[Material for this task]:
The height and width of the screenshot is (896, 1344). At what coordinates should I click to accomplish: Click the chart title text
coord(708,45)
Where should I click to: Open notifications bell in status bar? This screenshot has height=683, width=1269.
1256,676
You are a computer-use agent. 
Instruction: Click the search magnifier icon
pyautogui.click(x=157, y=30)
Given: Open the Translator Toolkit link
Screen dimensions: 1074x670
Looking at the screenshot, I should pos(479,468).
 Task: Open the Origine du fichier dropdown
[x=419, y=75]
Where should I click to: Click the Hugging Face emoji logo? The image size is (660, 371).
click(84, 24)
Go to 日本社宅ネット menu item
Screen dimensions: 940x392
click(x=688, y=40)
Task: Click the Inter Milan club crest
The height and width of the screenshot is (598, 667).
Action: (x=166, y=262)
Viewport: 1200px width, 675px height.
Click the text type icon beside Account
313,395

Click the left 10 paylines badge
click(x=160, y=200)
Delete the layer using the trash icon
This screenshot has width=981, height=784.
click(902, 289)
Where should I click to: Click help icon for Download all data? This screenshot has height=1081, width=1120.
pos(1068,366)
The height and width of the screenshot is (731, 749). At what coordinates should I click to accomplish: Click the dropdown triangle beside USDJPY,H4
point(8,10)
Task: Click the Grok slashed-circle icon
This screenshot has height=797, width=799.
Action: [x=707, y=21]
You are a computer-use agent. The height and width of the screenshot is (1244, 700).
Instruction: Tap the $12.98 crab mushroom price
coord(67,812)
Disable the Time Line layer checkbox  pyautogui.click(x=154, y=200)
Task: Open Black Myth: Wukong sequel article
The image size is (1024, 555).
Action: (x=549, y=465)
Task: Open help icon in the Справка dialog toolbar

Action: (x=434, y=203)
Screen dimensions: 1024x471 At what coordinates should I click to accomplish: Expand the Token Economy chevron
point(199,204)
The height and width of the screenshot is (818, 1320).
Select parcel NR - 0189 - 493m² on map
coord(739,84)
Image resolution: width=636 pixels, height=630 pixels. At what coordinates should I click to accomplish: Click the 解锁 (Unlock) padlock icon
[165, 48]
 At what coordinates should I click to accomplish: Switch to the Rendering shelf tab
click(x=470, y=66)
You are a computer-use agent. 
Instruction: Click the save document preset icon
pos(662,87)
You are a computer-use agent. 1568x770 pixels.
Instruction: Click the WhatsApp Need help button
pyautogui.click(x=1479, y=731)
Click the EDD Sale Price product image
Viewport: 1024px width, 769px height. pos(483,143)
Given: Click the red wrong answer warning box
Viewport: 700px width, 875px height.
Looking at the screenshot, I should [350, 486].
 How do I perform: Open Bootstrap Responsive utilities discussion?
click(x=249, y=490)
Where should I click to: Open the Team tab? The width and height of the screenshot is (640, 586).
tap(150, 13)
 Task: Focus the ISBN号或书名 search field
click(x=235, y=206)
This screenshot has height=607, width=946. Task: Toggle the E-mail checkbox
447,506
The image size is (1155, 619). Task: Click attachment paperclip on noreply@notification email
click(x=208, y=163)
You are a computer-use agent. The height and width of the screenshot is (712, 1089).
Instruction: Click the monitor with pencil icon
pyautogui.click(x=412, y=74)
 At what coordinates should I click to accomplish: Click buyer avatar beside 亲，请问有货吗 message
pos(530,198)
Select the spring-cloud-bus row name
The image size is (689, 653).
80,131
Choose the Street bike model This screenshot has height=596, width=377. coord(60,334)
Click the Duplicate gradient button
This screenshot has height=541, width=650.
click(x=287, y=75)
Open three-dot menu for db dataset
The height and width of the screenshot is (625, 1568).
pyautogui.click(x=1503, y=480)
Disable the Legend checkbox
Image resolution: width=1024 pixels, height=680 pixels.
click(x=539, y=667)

[Task brief]: Determine the number of lines in the records that contain the word "agent", and provide that number alone.

[Response box]: 5